In the entries below, find the line with "[LinkedIn Icon] (298, 13)" and the line with "Clothes Rack (482, 1826)". Print those two and everything between them exactly, and nothing else.

── PROVIDED MATERIAL

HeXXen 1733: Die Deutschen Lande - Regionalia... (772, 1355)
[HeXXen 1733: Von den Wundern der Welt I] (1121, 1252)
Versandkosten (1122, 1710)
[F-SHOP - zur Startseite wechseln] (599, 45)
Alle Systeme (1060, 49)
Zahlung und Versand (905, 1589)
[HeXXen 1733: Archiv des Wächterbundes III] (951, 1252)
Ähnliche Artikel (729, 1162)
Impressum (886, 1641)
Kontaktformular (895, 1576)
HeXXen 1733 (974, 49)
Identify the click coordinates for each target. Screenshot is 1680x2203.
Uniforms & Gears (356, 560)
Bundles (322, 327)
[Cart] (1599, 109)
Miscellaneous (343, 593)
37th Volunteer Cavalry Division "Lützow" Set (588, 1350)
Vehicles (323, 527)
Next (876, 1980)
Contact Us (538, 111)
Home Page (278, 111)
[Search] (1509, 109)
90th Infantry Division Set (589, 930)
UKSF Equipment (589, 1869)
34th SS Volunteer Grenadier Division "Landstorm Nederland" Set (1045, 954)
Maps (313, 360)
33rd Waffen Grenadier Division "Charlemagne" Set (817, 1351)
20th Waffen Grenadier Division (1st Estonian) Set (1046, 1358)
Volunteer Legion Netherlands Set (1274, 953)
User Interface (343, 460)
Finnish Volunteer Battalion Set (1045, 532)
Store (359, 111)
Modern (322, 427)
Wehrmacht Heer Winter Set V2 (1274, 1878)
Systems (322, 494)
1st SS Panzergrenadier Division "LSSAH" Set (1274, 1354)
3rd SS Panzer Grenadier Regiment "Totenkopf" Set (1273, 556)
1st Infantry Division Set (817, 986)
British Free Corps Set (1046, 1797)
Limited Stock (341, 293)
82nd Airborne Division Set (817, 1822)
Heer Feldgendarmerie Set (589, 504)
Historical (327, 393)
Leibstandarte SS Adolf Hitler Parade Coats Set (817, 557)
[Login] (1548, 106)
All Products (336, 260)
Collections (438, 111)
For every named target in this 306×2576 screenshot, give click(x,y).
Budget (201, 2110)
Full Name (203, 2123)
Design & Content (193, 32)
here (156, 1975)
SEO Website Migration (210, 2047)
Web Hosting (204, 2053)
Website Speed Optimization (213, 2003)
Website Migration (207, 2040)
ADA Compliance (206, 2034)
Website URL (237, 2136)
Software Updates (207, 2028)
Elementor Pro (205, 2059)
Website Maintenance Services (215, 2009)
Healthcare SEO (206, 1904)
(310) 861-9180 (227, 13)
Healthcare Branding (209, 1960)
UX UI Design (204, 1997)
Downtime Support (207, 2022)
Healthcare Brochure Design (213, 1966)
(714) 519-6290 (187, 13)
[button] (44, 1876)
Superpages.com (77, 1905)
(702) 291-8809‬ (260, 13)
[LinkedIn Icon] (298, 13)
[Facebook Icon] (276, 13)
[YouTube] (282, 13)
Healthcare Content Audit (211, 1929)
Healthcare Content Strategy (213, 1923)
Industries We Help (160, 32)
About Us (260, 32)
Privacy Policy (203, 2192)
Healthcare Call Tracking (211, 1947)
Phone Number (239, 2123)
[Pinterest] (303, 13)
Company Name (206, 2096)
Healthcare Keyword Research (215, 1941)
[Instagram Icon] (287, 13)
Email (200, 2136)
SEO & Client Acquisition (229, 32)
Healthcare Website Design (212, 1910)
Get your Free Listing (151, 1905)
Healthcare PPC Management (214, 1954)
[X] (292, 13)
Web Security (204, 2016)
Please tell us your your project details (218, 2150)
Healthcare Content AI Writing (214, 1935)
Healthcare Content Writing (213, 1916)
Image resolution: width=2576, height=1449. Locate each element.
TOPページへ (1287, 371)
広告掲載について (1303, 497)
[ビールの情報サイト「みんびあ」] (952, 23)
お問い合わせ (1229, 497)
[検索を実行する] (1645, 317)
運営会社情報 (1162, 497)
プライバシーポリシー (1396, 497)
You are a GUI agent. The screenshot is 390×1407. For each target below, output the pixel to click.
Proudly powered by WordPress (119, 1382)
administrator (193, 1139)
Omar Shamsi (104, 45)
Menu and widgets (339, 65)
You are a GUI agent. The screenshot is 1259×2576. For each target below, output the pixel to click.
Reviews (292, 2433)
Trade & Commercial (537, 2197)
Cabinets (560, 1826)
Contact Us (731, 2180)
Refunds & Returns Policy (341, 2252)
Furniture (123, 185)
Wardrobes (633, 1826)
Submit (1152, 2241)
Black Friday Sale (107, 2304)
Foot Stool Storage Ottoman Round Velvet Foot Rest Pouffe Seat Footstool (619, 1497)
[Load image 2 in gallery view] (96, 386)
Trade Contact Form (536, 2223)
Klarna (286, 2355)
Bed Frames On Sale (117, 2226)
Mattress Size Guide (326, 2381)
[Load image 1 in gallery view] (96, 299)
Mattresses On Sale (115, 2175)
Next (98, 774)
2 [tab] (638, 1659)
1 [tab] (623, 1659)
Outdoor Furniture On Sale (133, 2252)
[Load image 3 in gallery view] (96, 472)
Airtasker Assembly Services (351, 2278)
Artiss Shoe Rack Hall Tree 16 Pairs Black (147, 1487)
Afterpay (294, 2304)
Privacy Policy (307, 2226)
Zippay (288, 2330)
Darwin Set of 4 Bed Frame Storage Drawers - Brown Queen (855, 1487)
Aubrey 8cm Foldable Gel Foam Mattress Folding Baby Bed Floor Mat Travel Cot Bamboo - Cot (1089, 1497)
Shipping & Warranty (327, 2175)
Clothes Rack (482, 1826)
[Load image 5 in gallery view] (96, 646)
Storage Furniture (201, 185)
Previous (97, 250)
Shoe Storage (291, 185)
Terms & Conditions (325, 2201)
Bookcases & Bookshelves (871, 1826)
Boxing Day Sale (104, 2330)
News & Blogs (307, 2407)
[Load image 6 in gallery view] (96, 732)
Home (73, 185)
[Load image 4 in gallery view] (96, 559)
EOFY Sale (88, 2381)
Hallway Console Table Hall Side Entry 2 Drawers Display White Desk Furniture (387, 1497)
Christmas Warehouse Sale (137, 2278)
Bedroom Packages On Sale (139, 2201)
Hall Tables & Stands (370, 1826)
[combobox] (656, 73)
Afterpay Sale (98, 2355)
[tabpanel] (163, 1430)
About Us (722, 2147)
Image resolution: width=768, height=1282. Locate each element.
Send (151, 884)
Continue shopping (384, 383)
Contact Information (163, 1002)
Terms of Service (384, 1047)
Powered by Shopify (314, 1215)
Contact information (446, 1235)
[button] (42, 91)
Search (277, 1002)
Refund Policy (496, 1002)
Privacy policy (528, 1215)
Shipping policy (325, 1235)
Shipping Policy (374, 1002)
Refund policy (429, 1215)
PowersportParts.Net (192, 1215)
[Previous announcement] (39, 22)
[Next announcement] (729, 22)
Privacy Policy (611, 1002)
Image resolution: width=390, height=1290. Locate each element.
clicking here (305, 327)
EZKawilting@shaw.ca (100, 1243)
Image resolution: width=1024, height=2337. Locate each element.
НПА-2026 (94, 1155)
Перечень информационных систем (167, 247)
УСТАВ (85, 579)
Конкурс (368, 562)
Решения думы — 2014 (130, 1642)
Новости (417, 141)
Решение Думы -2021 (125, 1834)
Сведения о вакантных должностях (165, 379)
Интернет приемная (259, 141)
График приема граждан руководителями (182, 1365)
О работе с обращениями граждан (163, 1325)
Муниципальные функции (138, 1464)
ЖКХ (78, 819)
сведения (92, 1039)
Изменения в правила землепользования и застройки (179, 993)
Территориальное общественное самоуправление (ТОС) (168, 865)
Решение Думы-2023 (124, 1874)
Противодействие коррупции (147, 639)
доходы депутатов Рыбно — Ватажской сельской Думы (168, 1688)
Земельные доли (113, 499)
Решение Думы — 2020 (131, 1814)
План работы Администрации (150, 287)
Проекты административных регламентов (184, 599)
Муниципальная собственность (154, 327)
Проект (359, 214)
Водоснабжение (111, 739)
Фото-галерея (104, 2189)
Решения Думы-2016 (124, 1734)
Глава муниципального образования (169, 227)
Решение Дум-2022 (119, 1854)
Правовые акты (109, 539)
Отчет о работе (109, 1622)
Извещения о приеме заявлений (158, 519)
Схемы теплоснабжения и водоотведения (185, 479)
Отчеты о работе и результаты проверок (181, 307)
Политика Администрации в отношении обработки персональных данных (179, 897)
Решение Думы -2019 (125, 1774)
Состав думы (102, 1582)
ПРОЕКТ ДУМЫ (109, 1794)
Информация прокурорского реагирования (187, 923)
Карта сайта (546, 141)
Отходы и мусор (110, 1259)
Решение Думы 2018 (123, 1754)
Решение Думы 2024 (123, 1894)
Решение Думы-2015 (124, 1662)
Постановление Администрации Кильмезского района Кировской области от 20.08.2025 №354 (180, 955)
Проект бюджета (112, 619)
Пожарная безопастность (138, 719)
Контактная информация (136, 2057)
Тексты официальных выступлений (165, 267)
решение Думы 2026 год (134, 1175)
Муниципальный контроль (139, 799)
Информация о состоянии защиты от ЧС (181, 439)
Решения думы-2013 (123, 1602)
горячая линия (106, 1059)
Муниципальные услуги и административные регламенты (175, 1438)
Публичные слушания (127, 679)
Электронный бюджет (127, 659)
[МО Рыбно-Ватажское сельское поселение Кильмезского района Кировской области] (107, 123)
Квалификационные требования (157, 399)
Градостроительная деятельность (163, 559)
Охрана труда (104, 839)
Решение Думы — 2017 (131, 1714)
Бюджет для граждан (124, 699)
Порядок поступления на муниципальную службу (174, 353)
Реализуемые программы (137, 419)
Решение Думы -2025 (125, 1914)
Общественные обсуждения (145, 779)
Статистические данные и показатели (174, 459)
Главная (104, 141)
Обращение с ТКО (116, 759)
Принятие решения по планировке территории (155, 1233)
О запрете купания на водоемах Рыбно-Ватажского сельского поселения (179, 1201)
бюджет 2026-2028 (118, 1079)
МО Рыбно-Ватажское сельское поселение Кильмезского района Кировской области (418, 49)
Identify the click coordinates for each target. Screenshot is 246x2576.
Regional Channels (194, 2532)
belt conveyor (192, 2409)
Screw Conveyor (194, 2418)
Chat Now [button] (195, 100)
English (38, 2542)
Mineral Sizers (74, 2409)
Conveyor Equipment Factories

────

== WRITTEN REPLY ==
[LinkedIn Icon] (298, 13)
[Facebook Icon] (276, 13)
[YouTube] (282, 13)
Healthcare Content Audit (211, 1929)
Healthcare Content Strategy (213, 1923)
Industries We Help (160, 32)
About Us (260, 32)
Privacy Policy (203, 2192)
Healthcare Call Tracking (211, 1947)
Phone Number (239, 2123)
[Pinterest] (303, 13)
Company Name (206, 2096)
Healthcare Keyword Research (215, 1941)
[Instagram Icon] (287, 13)
Email (200, 2136)
SEO & Client Acquisition (229, 32)
Healthcare Website Design (212, 1910)
Get your Free Listing (151, 1905)
Healthcare PPC Management (214, 1954)
[X] (292, 13)
Web Security (204, 2016)
Please tell us your your project details (218, 2150)
Healthcare Content AI Writing (214, 1935)
Healthcare Content Writing (213, 1916)
Image resolution: width=2576, height=1449. Locate each element.
TOPページへ (1287, 371)
広告掲載について (1303, 497)
[ビールの情報サイト「みんびあ」] (952, 23)
お問い合わせ (1229, 497)
[検索を実行する] (1645, 317)
運営会社情報 (1162, 497)
プライバシーポリシー (1396, 497)
You are a GUI agent. The screenshot is 390×1407. For each target below, output the pixel to click.
Proudly powered by WordPress (119, 1382)
administrator (193, 1139)
Omar Shamsi (104, 45)
Menu and widgets (339, 65)
You are a GUI agent. The screenshot is 1259×2576. For each target below, output the pixel to click.
Reviews (292, 2433)
Trade & Commercial (537, 2197)
Cabinets (560, 1826)
Contact Us (731, 2180)
Refunds & Returns Policy (341, 2252)
Furniture (123, 185)
Wardrobes (633, 1826)
Submit (1152, 2241)
Black Friday Sale (107, 2304)
Foot Stool Storage Ottoman Round Velvet Foot Rest Pouffe Seat Footstool (619, 1497)
[Load image 2 in gallery view] (96, 386)
Trade Contact Form (536, 2223)
Klarna (286, 2355)
Bed Frames On Sale (117, 2226)
Mattress Size Guide (326, 2381)
[Load image 1 in gallery view] (96, 299)
Mattresses On Sale (115, 2175)
Next (98, 774)
2 [tab] (638, 1659)
1 [tab] (623, 1659)
Outdoor Furniture On Sale (133, 2252)
[Load image 3 in gallery view] (96, 472)
Airtasker Assembly Services (351, 2278)
Artiss Shoe Rack Hall Tree 16 Pairs Black (147, 1487)
Afterpay (294, 2304)
Privacy Policy (307, 2226)
Zippay (288, 2330)
Darwin Set of 4 Bed Frame Storage Drawers - Brown Queen (855, 1487)
Aubrey 8cm Foldable Gel Foam Mattress Folding Baby Bed Floor Mat Travel Cot Bamboo - Cot (1089, 1497)
Shipping & Warranty (327, 2175)
Clothes Rack (482, 1826)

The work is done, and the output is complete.